Abstract
PURPOSE: To determine the usefulness of repeat diffusion-weighted imaging (DWI) during the acute ischemic stroke stage for the prediction of evolving stroke and clinical course.
MATERIALS AND METHODS: Fifteen patients with acute ischemic stroke in MCA territory [<24 hours, 5 patients;>24 hours, 10 patients; M:F=9:6; age 28 -75 (mean, 61) years] were involved in this prospective study. All patients underwent initial DWI, follow-up DWI (within two weeks of the first attack) and T2WI (2 -5 months later to assess final infarction territory). The National Institute of Health Stroke Scale (NIHSS) was used for clinical evaluation. 'Evolving stroke' was defined as progression of NIHSS after admission. For statistical analysis, Fisher's exact test was used and a p value<0.05 was considered significant.

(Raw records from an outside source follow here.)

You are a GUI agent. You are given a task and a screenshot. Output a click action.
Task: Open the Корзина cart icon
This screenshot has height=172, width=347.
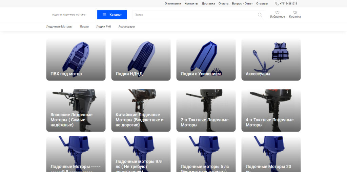pos(295,13)
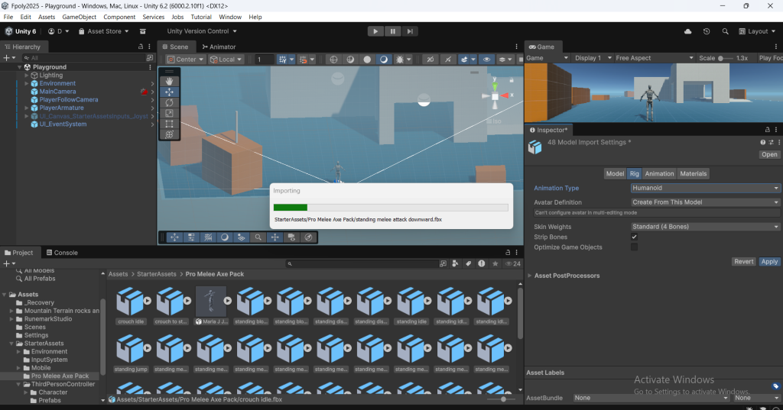
Task: Click the Scale tool icon
Action: tap(169, 113)
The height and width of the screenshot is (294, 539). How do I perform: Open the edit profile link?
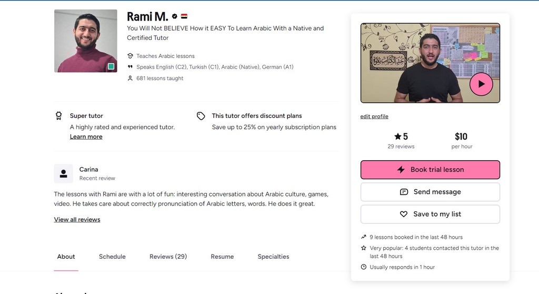click(374, 116)
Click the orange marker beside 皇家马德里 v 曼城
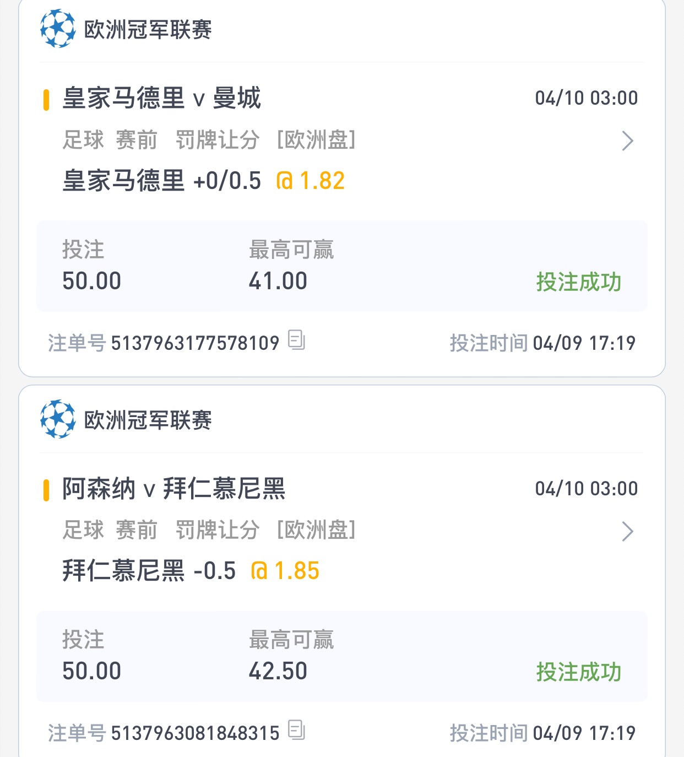684x757 pixels. coord(46,100)
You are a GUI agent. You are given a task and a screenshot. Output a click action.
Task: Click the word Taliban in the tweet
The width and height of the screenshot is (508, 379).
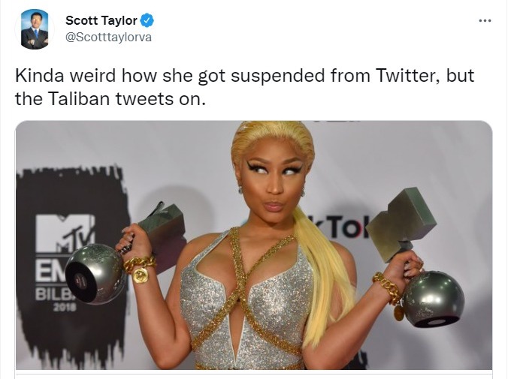coord(79,98)

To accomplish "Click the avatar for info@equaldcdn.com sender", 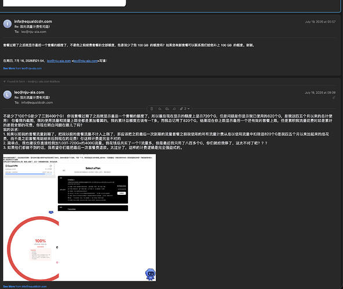I will click(x=7, y=24).
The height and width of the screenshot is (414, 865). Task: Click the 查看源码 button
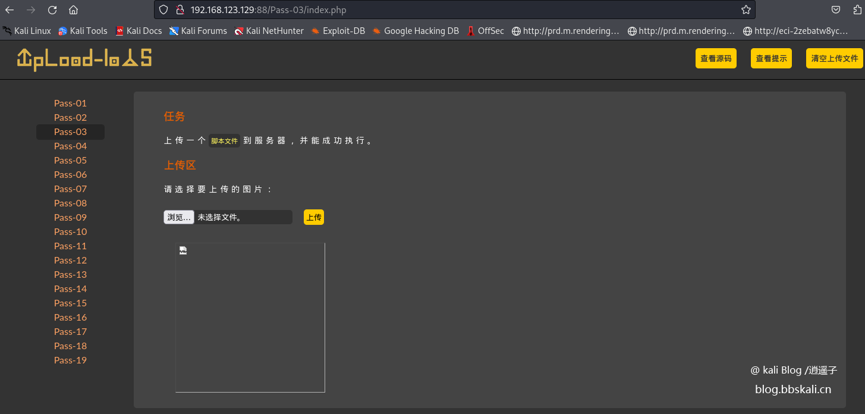716,58
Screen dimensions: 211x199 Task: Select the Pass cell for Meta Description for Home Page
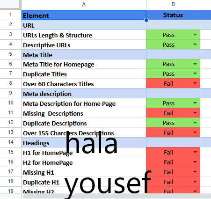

RESULTS: In six patients (40%), the diagnosis was evolving stroke. In four of these (67%), follow-up DWI showed that the infarction territory was more extensive. Evolving stroke occurred 24 -72 hours after the onset of symptoms. DWI obtained 72 hours after onset showed that one patient had developed new infarction. Patients in whom enlarged infarction territory was seen on follow-up DWI showed progression of NIHSS within three days of onset, while those in whom follow-up DWI demonstrated no change showed an improved NIHSS (p < 0.05). Those who underwent initial DWI within 24 hours of onset showed larger infarction territory on follow-up DWI than those who underwent initial DWI later than this (p < 0.05).
CONCLUSION: Repeat DWI during the acute ischemic stroke stage might be useful for the evaluation of evolving stroke.